Requirements –
Pull out every line of the records that contains the word "order".

— Begin Data in this exercise —

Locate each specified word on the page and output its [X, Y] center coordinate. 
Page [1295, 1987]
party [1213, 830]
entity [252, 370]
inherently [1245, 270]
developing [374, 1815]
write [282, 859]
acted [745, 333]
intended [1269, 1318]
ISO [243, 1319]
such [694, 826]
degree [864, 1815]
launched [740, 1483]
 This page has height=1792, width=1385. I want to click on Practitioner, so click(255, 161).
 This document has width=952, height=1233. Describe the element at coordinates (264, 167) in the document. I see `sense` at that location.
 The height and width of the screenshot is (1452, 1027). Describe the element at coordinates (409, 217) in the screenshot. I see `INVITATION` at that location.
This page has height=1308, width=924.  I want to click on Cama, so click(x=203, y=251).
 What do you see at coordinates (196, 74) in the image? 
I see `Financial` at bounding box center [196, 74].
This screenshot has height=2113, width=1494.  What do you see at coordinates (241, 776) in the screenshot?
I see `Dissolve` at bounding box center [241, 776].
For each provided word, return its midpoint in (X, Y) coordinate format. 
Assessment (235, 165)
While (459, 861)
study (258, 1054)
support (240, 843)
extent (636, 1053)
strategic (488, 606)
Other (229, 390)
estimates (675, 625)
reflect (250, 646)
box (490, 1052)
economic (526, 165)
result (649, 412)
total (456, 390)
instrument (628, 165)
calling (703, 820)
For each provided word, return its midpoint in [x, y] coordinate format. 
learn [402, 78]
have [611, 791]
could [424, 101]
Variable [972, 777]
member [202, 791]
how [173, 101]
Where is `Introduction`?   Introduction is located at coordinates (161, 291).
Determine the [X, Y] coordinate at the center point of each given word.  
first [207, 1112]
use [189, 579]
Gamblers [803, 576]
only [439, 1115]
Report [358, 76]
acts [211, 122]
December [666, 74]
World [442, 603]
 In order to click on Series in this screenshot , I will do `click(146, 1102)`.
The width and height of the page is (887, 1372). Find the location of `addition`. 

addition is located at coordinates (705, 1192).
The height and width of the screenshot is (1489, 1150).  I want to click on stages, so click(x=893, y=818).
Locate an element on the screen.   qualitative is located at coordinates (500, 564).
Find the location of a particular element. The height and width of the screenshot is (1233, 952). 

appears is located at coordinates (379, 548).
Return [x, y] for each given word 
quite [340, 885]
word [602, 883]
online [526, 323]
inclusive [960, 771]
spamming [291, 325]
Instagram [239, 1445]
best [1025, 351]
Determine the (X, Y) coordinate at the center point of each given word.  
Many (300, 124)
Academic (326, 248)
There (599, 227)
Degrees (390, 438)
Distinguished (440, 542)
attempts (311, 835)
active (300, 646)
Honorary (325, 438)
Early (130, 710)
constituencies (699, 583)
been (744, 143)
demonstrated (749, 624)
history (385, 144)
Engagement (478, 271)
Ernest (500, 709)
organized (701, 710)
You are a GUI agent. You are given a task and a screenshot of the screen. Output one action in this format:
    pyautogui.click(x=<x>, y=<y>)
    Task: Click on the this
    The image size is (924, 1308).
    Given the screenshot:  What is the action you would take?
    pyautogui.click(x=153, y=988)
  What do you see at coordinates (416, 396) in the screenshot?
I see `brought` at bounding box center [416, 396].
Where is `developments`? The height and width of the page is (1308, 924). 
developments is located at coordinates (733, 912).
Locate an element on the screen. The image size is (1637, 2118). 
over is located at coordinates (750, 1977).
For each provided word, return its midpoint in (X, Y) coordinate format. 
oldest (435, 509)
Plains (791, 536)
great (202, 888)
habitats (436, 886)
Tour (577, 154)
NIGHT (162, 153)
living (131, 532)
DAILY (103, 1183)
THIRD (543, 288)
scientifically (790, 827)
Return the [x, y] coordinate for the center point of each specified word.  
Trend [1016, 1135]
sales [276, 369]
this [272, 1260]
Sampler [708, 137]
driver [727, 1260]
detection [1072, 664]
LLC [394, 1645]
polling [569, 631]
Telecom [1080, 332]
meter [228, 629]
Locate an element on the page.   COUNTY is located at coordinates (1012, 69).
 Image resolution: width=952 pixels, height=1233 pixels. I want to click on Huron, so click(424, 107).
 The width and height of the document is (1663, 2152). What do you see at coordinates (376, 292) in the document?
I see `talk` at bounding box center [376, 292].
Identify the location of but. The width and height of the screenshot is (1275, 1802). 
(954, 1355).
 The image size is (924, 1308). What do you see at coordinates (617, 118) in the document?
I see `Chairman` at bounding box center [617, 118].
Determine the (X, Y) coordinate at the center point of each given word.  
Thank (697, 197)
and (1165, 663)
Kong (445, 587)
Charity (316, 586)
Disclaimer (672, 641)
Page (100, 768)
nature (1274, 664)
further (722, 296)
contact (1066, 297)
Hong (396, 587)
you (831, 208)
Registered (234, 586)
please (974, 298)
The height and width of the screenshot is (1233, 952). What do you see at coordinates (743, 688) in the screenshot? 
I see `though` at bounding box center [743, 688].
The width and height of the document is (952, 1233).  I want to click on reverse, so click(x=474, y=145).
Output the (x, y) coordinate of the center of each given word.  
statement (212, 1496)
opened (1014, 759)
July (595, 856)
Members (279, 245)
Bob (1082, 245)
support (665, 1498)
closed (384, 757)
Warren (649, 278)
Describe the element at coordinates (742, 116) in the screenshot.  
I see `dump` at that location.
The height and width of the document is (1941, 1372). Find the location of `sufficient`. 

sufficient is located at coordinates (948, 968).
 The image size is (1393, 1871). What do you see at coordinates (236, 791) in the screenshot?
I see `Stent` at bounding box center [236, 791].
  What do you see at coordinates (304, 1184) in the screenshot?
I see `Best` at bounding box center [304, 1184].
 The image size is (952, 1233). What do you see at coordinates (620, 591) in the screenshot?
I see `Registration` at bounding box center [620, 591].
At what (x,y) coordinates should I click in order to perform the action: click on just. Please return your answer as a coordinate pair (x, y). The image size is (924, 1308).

— End Data in this exercise —

Response –
 In order to click on Series in this screenshot , I will do `click(146, 1102)`.
At what (x,y) coordinates should I click in order to perform the action: click on just. Please return your answer as a coordinate pair (x, y). The image size is (924, 1308).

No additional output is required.